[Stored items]
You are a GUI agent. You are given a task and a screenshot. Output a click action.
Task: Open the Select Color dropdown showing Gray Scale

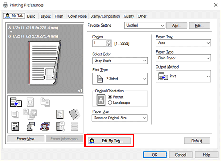click(x=120, y=61)
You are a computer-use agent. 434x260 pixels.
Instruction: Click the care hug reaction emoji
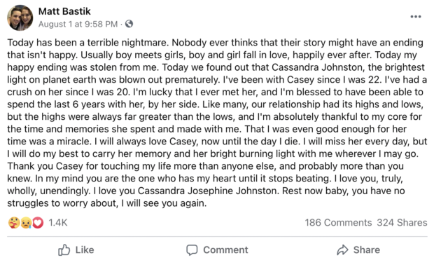(14, 223)
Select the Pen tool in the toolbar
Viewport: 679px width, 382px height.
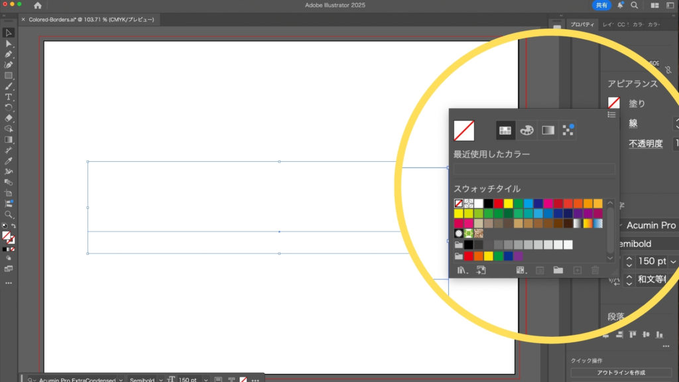coord(9,54)
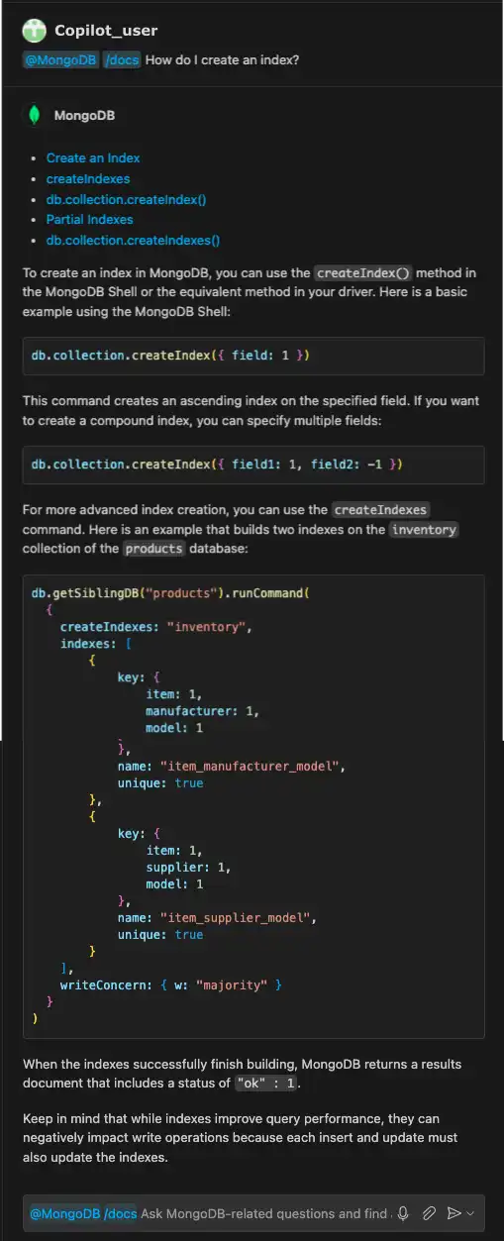Open the createIndexes documentation link
The width and height of the screenshot is (504, 1241).
(88, 178)
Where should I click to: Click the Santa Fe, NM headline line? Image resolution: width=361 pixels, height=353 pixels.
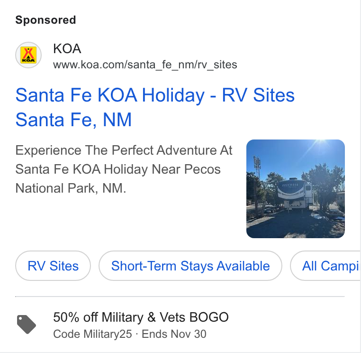click(x=73, y=120)
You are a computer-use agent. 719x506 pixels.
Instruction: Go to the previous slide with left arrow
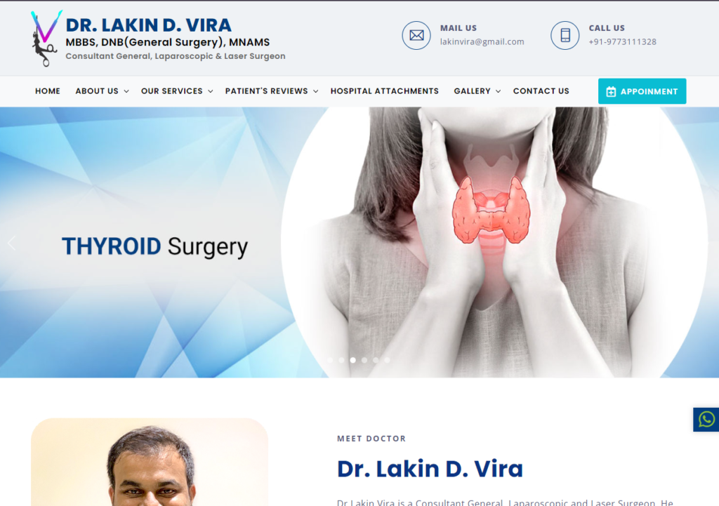[x=12, y=243]
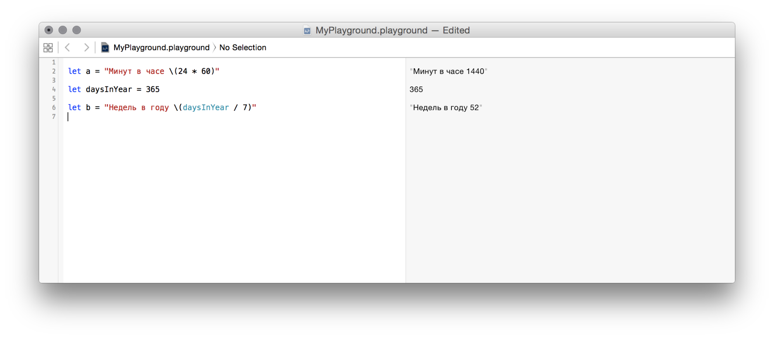Click the Edited label in the title bar
The height and width of the screenshot is (339, 774).
pos(456,30)
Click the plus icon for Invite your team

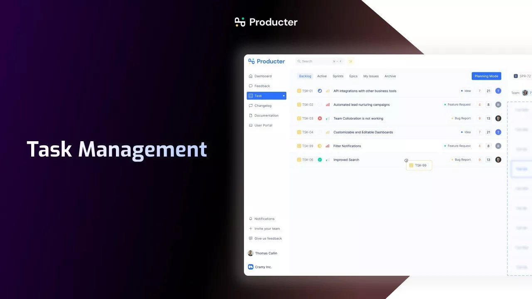(x=251, y=229)
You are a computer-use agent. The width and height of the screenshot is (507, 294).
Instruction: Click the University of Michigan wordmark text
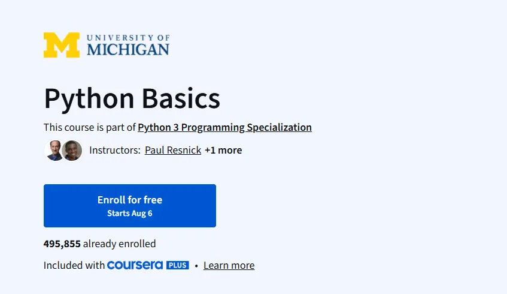pyautogui.click(x=128, y=45)
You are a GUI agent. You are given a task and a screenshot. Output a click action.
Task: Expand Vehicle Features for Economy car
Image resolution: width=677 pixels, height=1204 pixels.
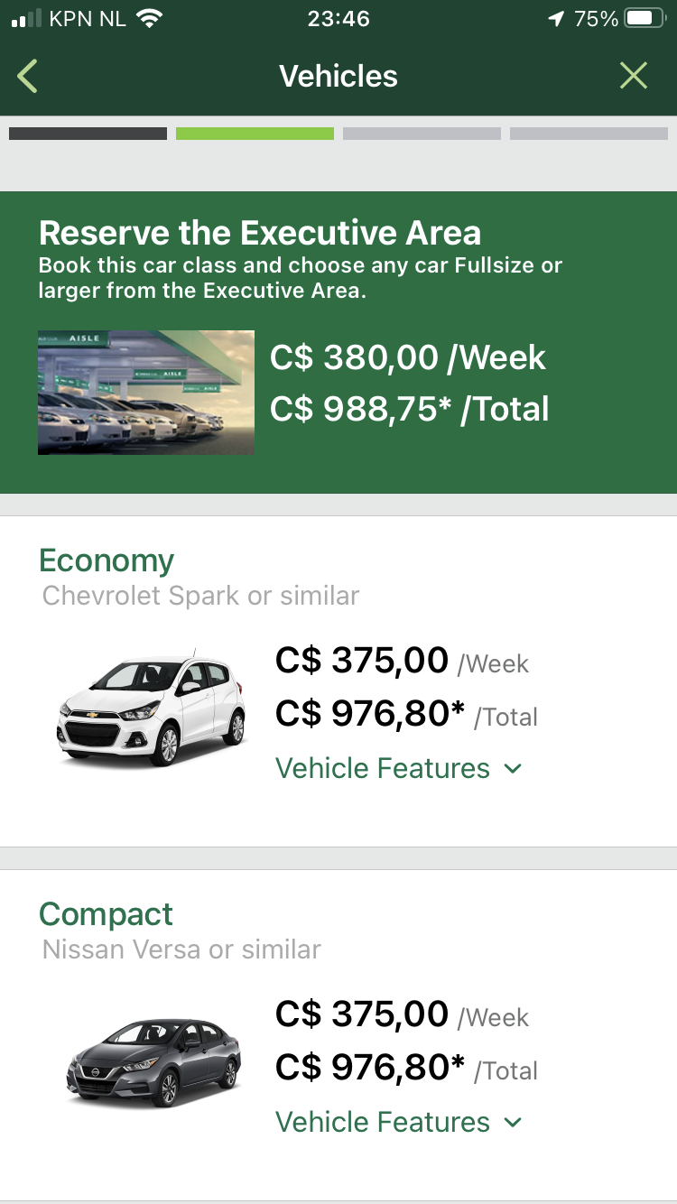point(383,768)
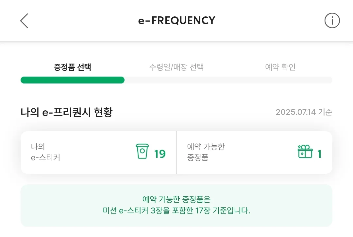Tap the 나의 e-프리퀀시 현황 heading
353x237 pixels.
(x=66, y=112)
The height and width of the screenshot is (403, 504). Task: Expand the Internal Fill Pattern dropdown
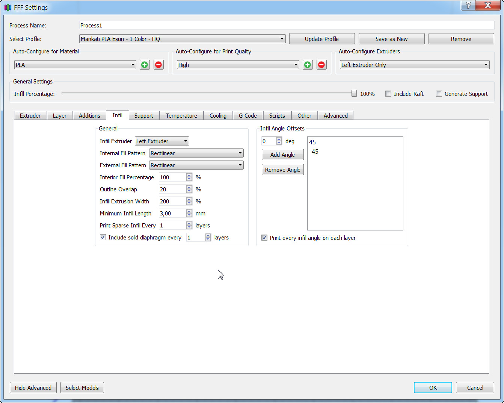(196, 153)
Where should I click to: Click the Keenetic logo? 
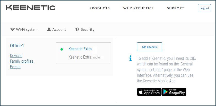tap(31, 8)
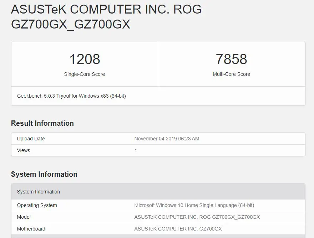Viewport: 314px width, 238px height.
Task: Click the Single-Core Score label
Action: 85,74
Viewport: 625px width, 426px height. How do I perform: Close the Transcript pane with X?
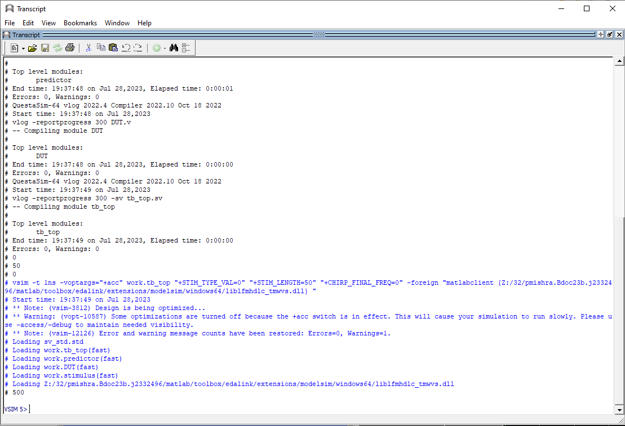coord(619,35)
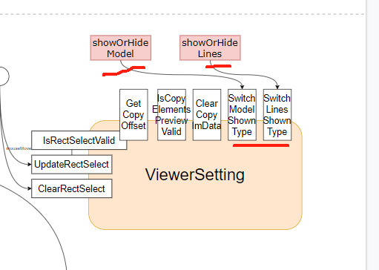Select the showOrHide Model pink box

pyautogui.click(x=121, y=47)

=== Your objective ===
The response consists of the data above printed line for line, with no pictures.

=== Written solution ===
You are a GUI agent. You are given a task and a screenshot. Output a click action.
Task: Open the Select Color dropdown showing Gray Scale

click(x=120, y=61)
You are a computer-use agent. 434x260 pixels.
Instruction: Click the care hug reaction emoji
(14, 223)
Select the Pen tool in the toolbar
Viewport: 679px width, 382px height.
coord(9,54)
Open the createIndexes documentation link
The width and height of the screenshot is (504, 1241).
(88, 178)
Where should I click to: Click the Santa Fe, NM headline line? Image resolution: width=361 pixels, height=353 pixels.
click(x=73, y=120)
You are a computer-use agent. 719x506 pixels.
Instruction: Go to the previous slide with left arrow
[x=12, y=243]
Click the Edited label in the title bar
The height and width of the screenshot is (339, 774).
pos(456,30)
Click the plus icon for Invite your team

(x=251, y=229)
You are a computer-use agent. The width and height of the screenshot is (507, 294).
Instruction: Click the University of Michigan wordmark text
pyautogui.click(x=128, y=45)
You are a GUI agent. You are given a task and a screenshot. Output a click action.
Task: Expand Vehicle Features for Economy car
Image resolution: width=677 pixels, height=1204 pixels.
point(383,768)
Tap the 나의 e-프리퀀시 현황 heading
353x237 pixels.
(x=66, y=112)
The height and width of the screenshot is (403, 504). Task: Expand the Internal Fill Pattern dropdown
(196, 153)
Where should I click to: Click the Keenetic logo? 
tap(31, 8)
Viewport: 314px width, 238px height.
Task: Click the Single-Core Score label
Action: 85,74
Viewport: 625px width, 426px height. How do I perform: Close the Transcript pane with X?
coord(619,35)
Select the showOrHide Model pink box

pyautogui.click(x=121, y=47)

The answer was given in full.